At the beginning of the new year, I sent out six queries. A month later, only one agent has responded. After previous incarnations of the query fell flat, I revised the letter and hoped to get a few answers back to gauge the quality of my humble request. With only one rejection coming back, I can't tell if the letter is no good, or good enough to be put aside for a second read, or not worth pursuing at all, even if a SASE was enclosed.
Then there are the literary journals, not noted for speed when it comes to accepting short fiction. The Carolina Quarterly asks for four to six months, which is a long, long time to wait. Yet here I am, waiting on the novel excerpt that I sent to them in September. Crab Orchard Review is another slow one, with a response time running three to five months. It's been over five months for me, so does that really mean, as they suggest, that the piece is being seriously considered? Or did it just get lost in the mail? Same thing with the Missouri Review, which offers a turn around time of 10 - 12 weeks. Thirteen and counting for me...again, serious consideration or lost in the mail?

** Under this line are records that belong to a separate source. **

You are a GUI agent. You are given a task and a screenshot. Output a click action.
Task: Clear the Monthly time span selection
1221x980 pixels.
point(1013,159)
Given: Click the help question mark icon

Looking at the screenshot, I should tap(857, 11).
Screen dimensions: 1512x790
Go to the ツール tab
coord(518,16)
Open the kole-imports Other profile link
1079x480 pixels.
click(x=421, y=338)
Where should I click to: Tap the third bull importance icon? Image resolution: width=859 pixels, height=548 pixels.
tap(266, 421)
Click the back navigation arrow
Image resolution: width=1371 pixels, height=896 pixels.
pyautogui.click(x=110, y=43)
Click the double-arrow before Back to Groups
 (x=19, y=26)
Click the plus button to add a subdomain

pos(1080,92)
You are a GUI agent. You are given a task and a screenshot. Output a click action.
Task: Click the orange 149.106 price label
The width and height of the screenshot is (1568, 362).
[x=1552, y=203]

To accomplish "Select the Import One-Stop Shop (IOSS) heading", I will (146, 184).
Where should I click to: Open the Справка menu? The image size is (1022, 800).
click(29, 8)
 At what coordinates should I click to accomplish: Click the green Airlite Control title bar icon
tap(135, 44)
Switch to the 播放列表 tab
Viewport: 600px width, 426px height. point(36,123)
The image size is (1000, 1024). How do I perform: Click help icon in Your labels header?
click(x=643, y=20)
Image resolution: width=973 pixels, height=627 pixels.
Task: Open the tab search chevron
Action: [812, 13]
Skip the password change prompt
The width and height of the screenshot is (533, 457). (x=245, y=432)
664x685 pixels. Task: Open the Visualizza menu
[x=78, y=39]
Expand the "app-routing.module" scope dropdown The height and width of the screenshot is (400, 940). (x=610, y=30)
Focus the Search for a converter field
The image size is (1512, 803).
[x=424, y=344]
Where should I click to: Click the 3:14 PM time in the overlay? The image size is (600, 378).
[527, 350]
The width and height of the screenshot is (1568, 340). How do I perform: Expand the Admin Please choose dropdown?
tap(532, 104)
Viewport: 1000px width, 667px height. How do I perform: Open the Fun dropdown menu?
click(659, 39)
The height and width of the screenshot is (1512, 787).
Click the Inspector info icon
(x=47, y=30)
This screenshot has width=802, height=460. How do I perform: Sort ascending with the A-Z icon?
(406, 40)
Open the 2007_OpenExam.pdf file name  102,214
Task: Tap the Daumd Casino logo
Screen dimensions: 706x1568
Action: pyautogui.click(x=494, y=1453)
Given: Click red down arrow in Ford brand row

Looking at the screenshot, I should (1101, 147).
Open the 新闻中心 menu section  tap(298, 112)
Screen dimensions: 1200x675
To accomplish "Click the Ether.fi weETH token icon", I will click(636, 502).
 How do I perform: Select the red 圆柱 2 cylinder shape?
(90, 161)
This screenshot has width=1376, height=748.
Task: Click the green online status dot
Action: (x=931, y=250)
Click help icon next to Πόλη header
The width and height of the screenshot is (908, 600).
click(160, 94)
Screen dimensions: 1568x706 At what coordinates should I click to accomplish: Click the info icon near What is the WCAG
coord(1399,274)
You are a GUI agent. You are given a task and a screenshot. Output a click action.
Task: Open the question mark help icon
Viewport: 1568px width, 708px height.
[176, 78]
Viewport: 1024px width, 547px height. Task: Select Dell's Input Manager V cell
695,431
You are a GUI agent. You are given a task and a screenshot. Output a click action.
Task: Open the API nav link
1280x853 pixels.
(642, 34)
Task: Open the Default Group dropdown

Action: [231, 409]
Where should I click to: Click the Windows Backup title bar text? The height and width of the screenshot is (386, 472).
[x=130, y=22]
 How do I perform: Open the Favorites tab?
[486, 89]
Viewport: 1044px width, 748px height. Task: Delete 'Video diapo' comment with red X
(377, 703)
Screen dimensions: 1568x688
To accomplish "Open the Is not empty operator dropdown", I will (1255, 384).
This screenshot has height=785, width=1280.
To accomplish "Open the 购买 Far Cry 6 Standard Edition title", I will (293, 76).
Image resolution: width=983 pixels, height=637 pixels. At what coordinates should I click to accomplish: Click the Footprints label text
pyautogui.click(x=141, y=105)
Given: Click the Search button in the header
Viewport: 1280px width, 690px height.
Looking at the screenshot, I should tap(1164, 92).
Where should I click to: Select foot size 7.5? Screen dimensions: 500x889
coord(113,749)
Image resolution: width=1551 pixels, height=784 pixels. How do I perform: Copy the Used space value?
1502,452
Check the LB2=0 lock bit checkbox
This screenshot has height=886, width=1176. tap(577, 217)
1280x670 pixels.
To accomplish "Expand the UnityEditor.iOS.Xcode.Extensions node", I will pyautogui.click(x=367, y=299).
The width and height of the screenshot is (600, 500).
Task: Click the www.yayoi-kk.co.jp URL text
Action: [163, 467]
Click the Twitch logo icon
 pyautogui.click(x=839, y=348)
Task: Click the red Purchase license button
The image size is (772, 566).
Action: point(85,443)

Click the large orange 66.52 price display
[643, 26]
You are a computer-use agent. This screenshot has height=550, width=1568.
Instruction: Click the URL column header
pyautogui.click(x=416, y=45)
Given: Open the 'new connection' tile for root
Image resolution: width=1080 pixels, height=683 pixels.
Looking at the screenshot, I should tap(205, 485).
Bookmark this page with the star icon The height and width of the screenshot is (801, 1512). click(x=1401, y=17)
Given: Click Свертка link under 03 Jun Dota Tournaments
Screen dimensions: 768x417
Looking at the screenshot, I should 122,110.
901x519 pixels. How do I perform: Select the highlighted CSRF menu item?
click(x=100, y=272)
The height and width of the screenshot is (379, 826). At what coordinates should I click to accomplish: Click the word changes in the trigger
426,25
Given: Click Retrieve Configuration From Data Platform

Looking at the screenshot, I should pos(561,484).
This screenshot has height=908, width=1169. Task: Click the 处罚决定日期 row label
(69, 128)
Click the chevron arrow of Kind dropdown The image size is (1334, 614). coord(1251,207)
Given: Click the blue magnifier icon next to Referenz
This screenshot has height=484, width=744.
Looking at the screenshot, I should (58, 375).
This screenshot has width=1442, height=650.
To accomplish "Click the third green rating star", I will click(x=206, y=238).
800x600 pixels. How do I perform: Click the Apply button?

Writers of literary fiction are in particular need of publication credits, since everyone need a platform. The time has come to take a break from the querying, and to wait patiently for the responses from the literary journals that must surely be coming soon. Maybe, just maybe, I'll garner a couple of credits to put into a bio paragraph that proves someone thought my prose was worth printing. In the meantime, I've got another manuscript to work on, the sixth one I've begun. Sooner or later, I'm bound to figure this business out.
1 comment:
I'm crossing The Missouri Review off the waiting list - rejected today.